Also Newsweek is partly responsible for a lot of this misinformation:

A SC law clerk, lawyer, law professor and Judge.
Seems pretty submissive to me. Just like Offred.

I’ve been seeing references to it ever since her nomination started to look likely.

And they didn’t bring it up in the confirmation hearings, probably, because the last time they did so all the Republicans started screaming ‘Religious discrimination!’

– whether it’s a cult is going to depend on one’s definition of ‘cult’.

I believe that that is exactly why the Democrats did not bring it up. Trump, and many Republican politicians, have been running with the message that "Biden / Democrats want to destroy religion," and there’s no good reason to add fuel to that fire.

Also, to the OP: if you hadn’t heard about Barrett’s membership in that group before seeing Maher’s show, you may want to consider broadening the number of news outlets you read. As others have said, it’s been mentioned many times elsewhere.

The Jehovahs Witnesses are not classified as a cult, but they probably should be.

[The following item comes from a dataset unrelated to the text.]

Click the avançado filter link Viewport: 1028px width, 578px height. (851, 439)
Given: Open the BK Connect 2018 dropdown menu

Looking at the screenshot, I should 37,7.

They certainly score high on the BITE* model.

*Control of

  • Behavior
  • Information
  • Thought
  • Emotions

Simple question for her:

“In a potential conflict between the United States Constitution and your own personal interpretation of your religious beliefs, which one will you follow?”

Pin her down. Which one? Make a choice. Choose one or the other.

Is that really so? Even if the religion happens to be Islam?